We spoke to Simon about his brain injury and the affect it has had on his relationships. Simon has been a Headway Thames Valley client since the charity’s inception in 1987 after a road traffic accident.
“My life changed for the worse since having my brain injury. I don’t go out a lot and have to make the effort to talk to people. I think people are scared to talk to me and approach me in case they say the wrong thing.
“I don’t think I would be as close to my family if I didn’t have my brain injury, they didn’t know whether I would live or die after my accident and were told to expect the worst. I’m close with my mum and sisters now and I visit my brother in Cornwall. It’s nice to see lots of my mum, I help her out around the house by dong the hoovering, making the beds and cleaning which makes her happy.

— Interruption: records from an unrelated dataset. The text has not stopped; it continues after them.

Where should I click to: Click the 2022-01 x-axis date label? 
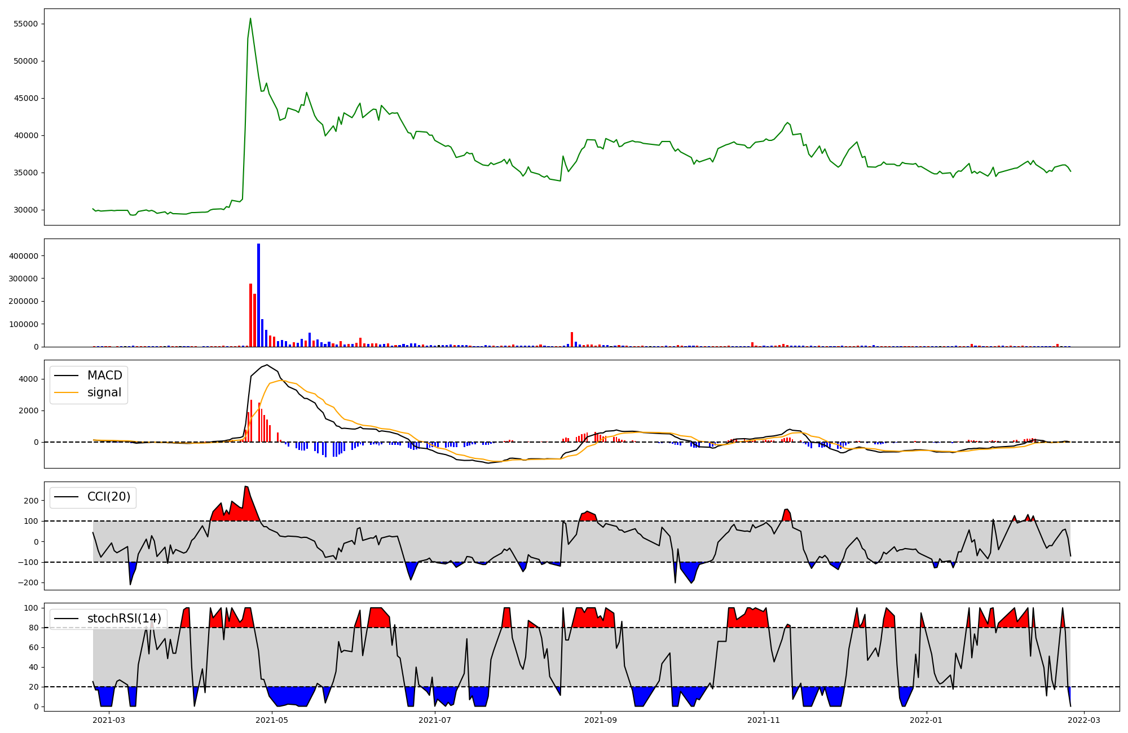927,720
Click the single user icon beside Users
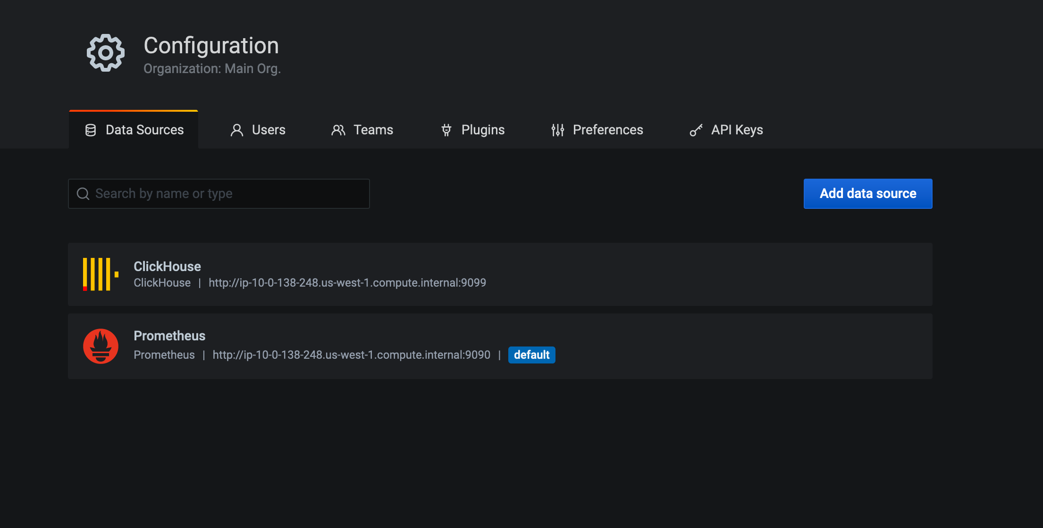This screenshot has width=1043, height=528. 236,130
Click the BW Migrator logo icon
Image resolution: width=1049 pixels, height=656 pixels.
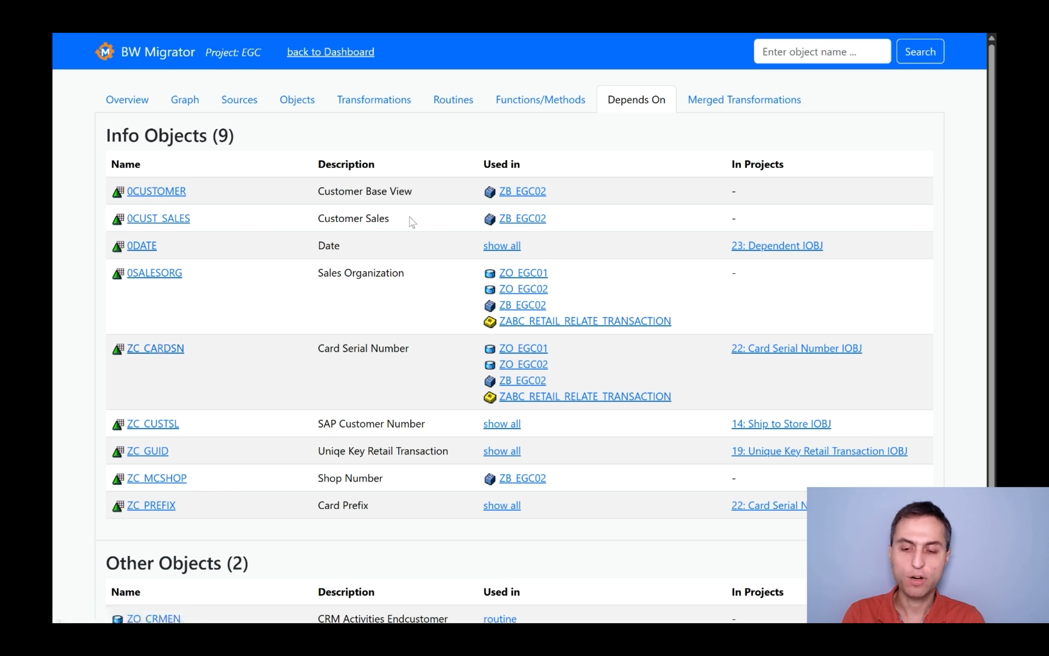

“My dad was my rock, he was 43 when I had my accident, before that we weren’t very close, as I was always out and about, but after my brain injury I was in all the time and couldn’t do much, so we spent a lot of time with each other.We had a very strong relationship and he helped out at Headway aswell, everyone liked him. Now my dad has passed I have stepped into his shoes and care for my mum. I told my mum ‘I’m not going anywhere’.
“I haven’t got many friends; before the accident I had loads. Everyone has gone off at a pace that’s too fast for me and I just can’t keep up with it. Lot’s of them have got married and moved away.
“Coming to Headway Thames Valley has brought me out of myself and made me more social. I get to speak with lots of different people and I have done things I wouldn’t normally do, like visit Spain and America and I’m lucky I got to do that with my dad too.
“I love speaking to people, I’ve got the gift of the gab, but now when I see people from school I think they just can’t be bothered to talk to me. Sometimes when I’m out with my mum, people will talk to her as if I’m not there and ask ‘how’s Simon doing ?’ I get so angry , I just want to shout – ‘I am here you know! Why don’t you ask me!’ It really pisses me off.
“Sometimes I’ll bump into people I used to know and they will say ‘My god! I never knew you’d be this good!’ and it makes me feel proud as people thought I wouldn’t get better. People shouldn’t be afraid to approach people with brain injuries, because they might actually learn something. I want to tell people to approach someone with a brain injury like a normal person!”